Blair Witch and Bridget Jones’s Baby, two sequels to films that first hit theaters a generation ago, stumbled in their debuts this weekend, earning a meagre $9.7 million and $8.2 million, respectively.

It’s a disappointing result for Blair Witch, which fell short of tracking.

Heading into the weekend, some rival studios expected the film to earn $20 million, potentially toppling Eastwood’s Sully from its throne.

Many things went wrong, starting with poor reception at Toronto Film Fest, bad reviews across the board, and D  CinemaScore.

Younger moviegoers may not have been familiar with the horror franchise. The first film in the series revolutionized theatrical distribution and kicked off the trend of “found footage” stories when it hit theaters in 1999.

Made for a mere $60,000, Blair Witch Project benefiting from a new sort of marketing, resulting in a $248.6 million global gross.

A poorly received follow-up hit theaters in 2000, when it was dismissed by critics and made a fraction of the first film’s massive haul.

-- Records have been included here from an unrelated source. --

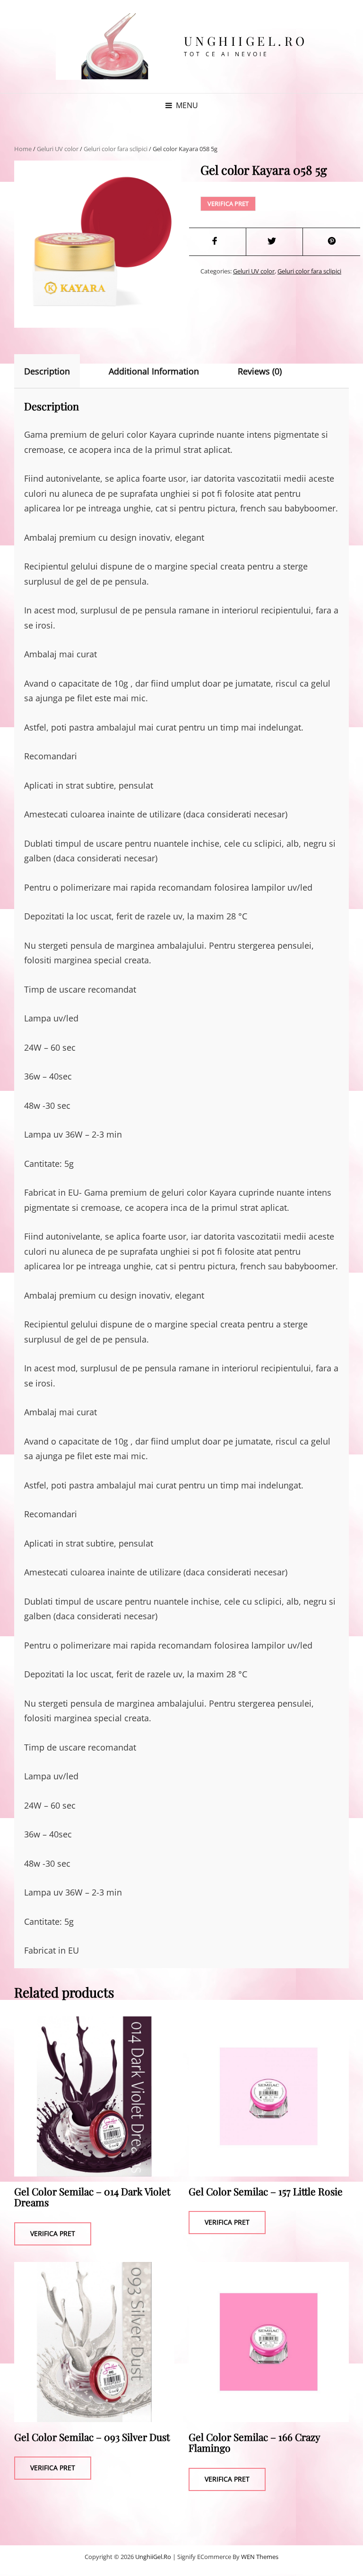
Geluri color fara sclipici (115, 149)
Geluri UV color (57, 149)
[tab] (55, 371)
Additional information (154, 371)
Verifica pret (228, 203)
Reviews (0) (260, 371)
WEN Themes (259, 2556)
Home (23, 149)
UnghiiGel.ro (246, 41)
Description (47, 371)
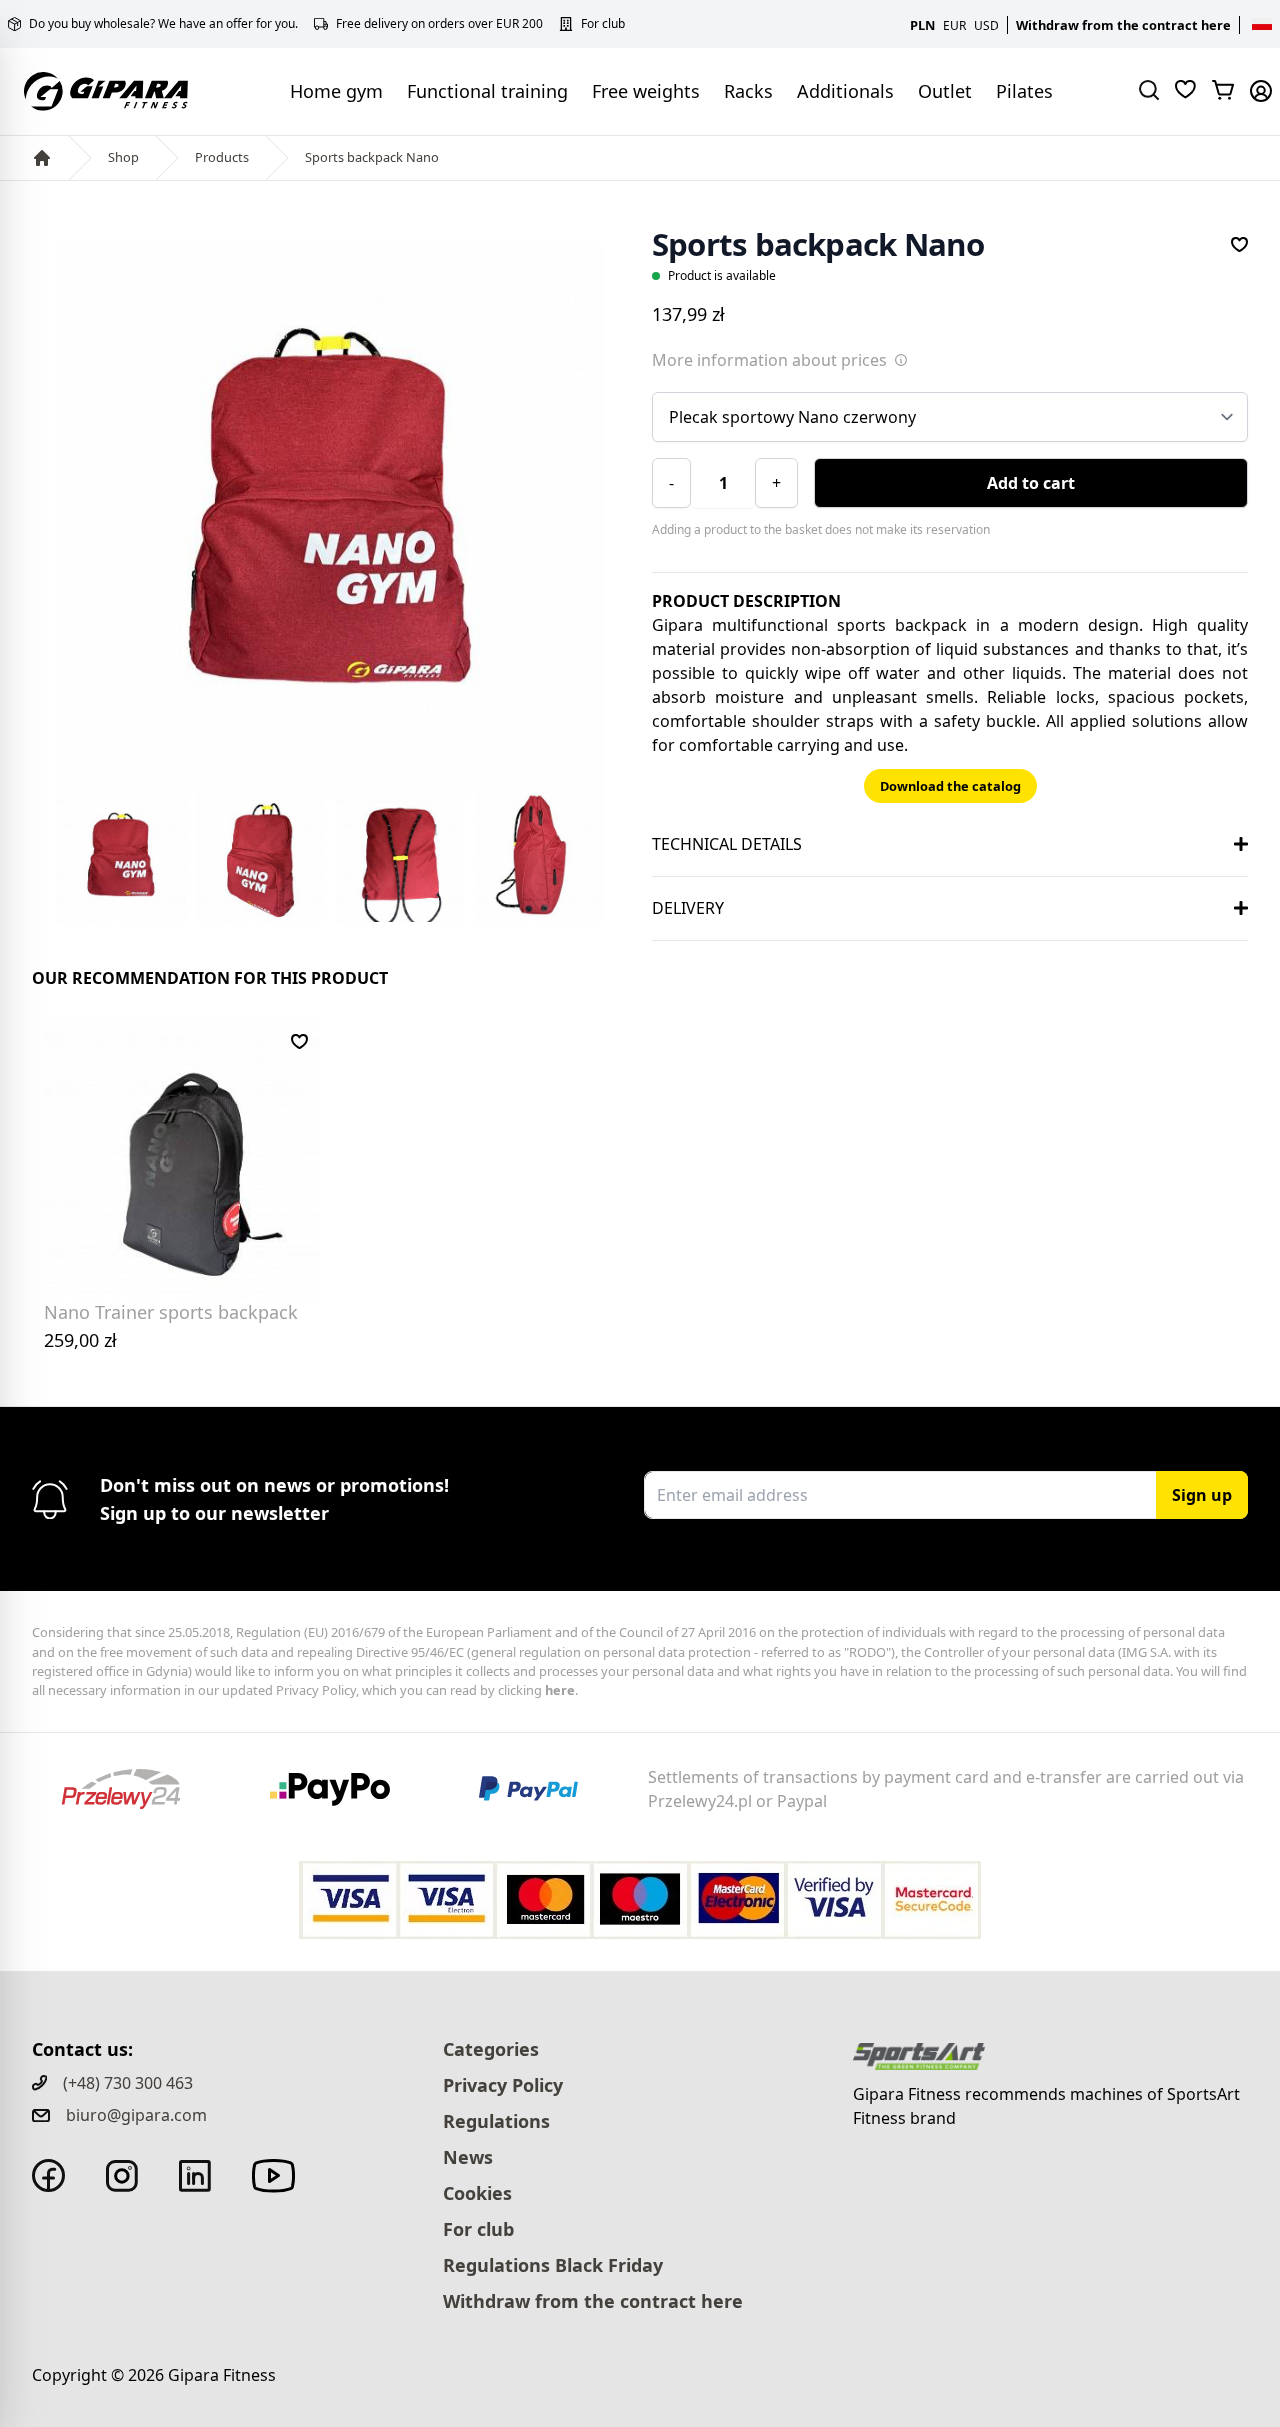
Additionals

Lionsgate produced the latest sequel for only $5 million and pushed it out over 3,121 locations.

It debuted the film at Comic-Con to generate buzz, screening it under its working title “The Woods” and surprising fans who had no idea they were watching a new “Blair Witch.”

But there are a lot of horror films in theaters, with “Don’t Breathe” and “When the Bough Breaks” already scratching the itch to be scared and leaving little room for “Blair Witch” to break through.

Lionsgate is undergoing a transition and could use some new film franchises. The studio has wrapped up its “Hunger Games” films and is moving the “Divergent” series to television. It announced Friday that Rob Friedman, the motion picture group co-chair and one of the guiding forces behind the “Twilight” saga, is stepping down.

The studio is earning strong buzz on “La La Land,” a musical that is expected to be an Oscar player; “Hacksaw Ridge,” a World War II drama from Mel Gibson; and “Deepwater Horizon,” a true-life action tale with Mark Wahlberg.